Manufacturing conditions in the Philadelphia area improved somewhat in early December, a surprising bit of good economic news, according to a monthly business survey released yesterday by the Federal Reserve Bank of Philadelphia.

Manufacturing conditions in the Philadelphia area improved somewhat in early December, a surprising bit of good economic news, according to a monthly business survey released yesterday by the Federal Reserve Bank of Philadelphia.

But overall conditions remained recessionary, and company managers seemed pessimistic about business conditions over the next six months.

The survey's broadest measure of manufacturing conditions improved to negative 32.9 in December from negative 39.3 in November. A zero reading indicates flat growth, and a negative reading indicates a contraction of the region's manufacturing sector.

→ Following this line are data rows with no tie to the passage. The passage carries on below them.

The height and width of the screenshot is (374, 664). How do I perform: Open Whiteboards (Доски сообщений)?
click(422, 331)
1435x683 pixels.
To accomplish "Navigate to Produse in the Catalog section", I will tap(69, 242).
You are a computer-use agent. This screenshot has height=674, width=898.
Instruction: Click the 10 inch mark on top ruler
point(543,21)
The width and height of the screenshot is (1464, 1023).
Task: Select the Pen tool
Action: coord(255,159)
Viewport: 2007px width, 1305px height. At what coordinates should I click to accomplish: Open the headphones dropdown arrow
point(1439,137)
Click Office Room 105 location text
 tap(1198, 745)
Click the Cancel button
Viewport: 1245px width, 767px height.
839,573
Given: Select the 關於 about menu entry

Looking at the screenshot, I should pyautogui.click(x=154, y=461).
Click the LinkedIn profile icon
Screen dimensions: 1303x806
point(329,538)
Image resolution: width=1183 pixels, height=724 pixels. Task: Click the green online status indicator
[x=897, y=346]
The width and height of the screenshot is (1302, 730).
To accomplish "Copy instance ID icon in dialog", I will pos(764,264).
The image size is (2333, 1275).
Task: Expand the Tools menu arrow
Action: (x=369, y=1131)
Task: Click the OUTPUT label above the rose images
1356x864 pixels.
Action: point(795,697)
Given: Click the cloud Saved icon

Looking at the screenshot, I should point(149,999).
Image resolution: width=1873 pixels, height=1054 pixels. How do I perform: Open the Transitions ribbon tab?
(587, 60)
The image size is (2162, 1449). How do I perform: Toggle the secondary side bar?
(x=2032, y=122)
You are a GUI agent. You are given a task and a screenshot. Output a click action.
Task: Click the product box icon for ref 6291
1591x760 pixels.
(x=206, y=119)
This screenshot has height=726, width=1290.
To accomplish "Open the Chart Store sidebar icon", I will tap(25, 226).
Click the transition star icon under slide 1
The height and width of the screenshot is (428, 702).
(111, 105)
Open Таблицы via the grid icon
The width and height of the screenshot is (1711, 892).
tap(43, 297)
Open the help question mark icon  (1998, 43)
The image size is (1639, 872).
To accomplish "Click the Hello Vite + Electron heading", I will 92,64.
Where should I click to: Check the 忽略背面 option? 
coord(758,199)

Companies reported falling prices for raw materials, and 42 percent of the companies answering the Fed's survey said they were decreasing employment. Typically about 100 manufacturing companies participate in the Philly Fed's survey.

The survey covers the eastern two-thirds of Pennsylvania, the southern half of New Jersey and all of Delaware.

Separately yesterday, the Conference Board, a private research group in New York, said its measure of the economy's health fell in November for the second straight month. The index of leading economic indicators dropped 0.4 percent last month, slightly better than the 0.5 percent decline economists surveyed by Thomson Reuters had expected.

The index is designed to forecast economic activity in the next three to six months based on 10 economic components, including stock prices, building permits and initial claims for unemployment benefits.

The index has decreased 2.8 percent in the six months through November, the worst drop since 1991, when the economy was in a recession.

Drops in building permits and stock prices, and increases in unemployment claims led the index lower.

Without increases to the money supply from federal bailouts, the leading indicators' reading would have been far worse.